▶ **Exercise materials**:
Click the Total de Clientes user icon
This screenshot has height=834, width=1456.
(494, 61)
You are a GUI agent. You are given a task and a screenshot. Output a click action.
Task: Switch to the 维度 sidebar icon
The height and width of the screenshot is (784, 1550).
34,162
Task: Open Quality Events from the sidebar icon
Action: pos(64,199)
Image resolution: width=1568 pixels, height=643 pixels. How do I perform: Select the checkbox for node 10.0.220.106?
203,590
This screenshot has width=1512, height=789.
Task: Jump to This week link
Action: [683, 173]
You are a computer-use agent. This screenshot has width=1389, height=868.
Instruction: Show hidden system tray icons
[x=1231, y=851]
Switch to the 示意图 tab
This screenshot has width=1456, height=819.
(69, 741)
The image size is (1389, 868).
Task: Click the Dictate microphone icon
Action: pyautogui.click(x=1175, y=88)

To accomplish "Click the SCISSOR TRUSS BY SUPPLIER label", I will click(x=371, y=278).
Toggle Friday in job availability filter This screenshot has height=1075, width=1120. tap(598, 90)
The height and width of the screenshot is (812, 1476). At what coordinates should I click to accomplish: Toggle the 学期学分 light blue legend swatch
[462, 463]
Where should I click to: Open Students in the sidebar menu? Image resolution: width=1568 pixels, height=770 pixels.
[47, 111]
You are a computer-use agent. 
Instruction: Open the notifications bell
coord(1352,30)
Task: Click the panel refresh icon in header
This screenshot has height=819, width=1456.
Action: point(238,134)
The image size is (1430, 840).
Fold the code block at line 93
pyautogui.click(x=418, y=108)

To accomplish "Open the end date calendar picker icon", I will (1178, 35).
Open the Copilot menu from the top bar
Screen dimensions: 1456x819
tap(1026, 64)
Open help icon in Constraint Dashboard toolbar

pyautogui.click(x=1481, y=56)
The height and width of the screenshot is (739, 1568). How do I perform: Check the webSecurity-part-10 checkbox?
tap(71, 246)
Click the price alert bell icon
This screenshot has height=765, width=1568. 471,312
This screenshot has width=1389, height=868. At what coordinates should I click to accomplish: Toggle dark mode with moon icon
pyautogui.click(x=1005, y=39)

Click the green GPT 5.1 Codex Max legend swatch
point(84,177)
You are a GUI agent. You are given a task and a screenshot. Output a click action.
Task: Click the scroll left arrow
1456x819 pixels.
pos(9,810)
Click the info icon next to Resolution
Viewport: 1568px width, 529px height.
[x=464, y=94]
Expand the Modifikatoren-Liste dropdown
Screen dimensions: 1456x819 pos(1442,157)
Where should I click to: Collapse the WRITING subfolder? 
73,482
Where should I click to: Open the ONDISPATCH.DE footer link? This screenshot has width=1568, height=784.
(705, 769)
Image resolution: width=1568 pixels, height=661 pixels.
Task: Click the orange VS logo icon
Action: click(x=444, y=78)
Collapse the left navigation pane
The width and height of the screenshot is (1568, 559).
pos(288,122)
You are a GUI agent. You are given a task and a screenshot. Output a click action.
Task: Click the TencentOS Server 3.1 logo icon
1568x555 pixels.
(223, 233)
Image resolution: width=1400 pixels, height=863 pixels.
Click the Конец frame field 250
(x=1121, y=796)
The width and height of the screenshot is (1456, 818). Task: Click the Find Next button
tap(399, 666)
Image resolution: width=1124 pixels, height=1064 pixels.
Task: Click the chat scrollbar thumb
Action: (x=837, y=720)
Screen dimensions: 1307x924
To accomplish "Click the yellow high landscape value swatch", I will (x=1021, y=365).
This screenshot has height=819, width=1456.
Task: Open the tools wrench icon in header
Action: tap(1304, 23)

▶ **Assigned task**: Restate the records above verbatim, omitting no line.

▶ **Answer for this exercise**:
Click the Total de Clientes user icon
This screenshot has height=834, width=1456.
(494, 61)
You are a GUI agent. You are given a task and a screenshot. Output a click action.
Task: Switch to the 维度 sidebar icon
The height and width of the screenshot is (784, 1550).
34,162
Task: Open Quality Events from the sidebar icon
Action: pos(64,199)
Image resolution: width=1568 pixels, height=643 pixels. How do I perform: Select the checkbox for node 10.0.220.106?
203,590
This screenshot has width=1512, height=789.
Task: Jump to This week link
Action: [683, 173]
You are a computer-use agent. This screenshot has width=1389, height=868.
Instruction: Show hidden system tray icons
[x=1231, y=851]
Switch to the 示意图 tab
This screenshot has width=1456, height=819.
(69, 741)
The image size is (1389, 868).
Task: Click the Dictate microphone icon
Action: pyautogui.click(x=1175, y=88)

To accomplish "Click the SCISSOR TRUSS BY SUPPLIER label", I will click(x=371, y=278).
Toggle Friday in job availability filter This screenshot has height=1075, width=1120. tap(598, 90)
The height and width of the screenshot is (812, 1476). At what coordinates should I click to accomplish: Toggle the 学期学分 light blue legend swatch
[462, 463]
Where should I click to: Open Students in the sidebar menu? Image resolution: width=1568 pixels, height=770 pixels.
[47, 111]
You are a computer-use agent. 
Instruction: Open the notifications bell
coord(1352,30)
Task: Click the panel refresh icon in header
This screenshot has height=819, width=1456.
Action: point(238,134)
The image size is (1430, 840).
Fold the code block at line 93
pyautogui.click(x=418, y=108)

To accomplish "Open the end date calendar picker icon", I will (1178, 35).
Open the Copilot menu from the top bar
Screen dimensions: 1456x819
tap(1026, 64)
Open help icon in Constraint Dashboard toolbar

pyautogui.click(x=1481, y=56)
The height and width of the screenshot is (739, 1568). How do I perform: Check the webSecurity-part-10 checkbox?
tap(71, 246)
Click the price alert bell icon
This screenshot has height=765, width=1568. 471,312
This screenshot has width=1389, height=868. At what coordinates should I click to accomplish: Toggle dark mode with moon icon
pyautogui.click(x=1005, y=39)

Click the green GPT 5.1 Codex Max legend swatch
point(84,177)
You are a GUI agent. You are given a task and a screenshot. Output a click action.
Task: Click the scroll left arrow
1456x819 pixels.
pos(9,810)
Click the info icon next to Resolution
Viewport: 1568px width, 529px height.
[x=464, y=94]
Expand the Modifikatoren-Liste dropdown
Screen dimensions: 1456x819 pos(1442,157)
Where should I click to: Collapse the WRITING subfolder? 
73,482
Where should I click to: Open the ONDISPATCH.DE footer link? This screenshot has width=1568, height=784.
(705, 769)
Image resolution: width=1568 pixels, height=661 pixels.
Task: Click the orange VS logo icon
Action: click(x=444, y=78)
Collapse the left navigation pane
The width and height of the screenshot is (1568, 559).
pos(288,122)
You are a GUI agent. You are given a task and a screenshot. Output a click action.
Task: Click the TencentOS Server 3.1 logo icon
1568x555 pixels.
(223, 233)
Image resolution: width=1400 pixels, height=863 pixels.
Click the Конец frame field 250
(x=1121, y=796)
The width and height of the screenshot is (1456, 818). Task: Click the Find Next button
tap(399, 666)
Image resolution: width=1124 pixels, height=1064 pixels.
Task: Click the chat scrollbar thumb
Action: (x=837, y=720)
Screen dimensions: 1307x924
To accomplish "Click the yellow high landscape value swatch", I will (x=1021, y=365).
This screenshot has height=819, width=1456.
Task: Open the tools wrench icon in header
Action: tap(1304, 23)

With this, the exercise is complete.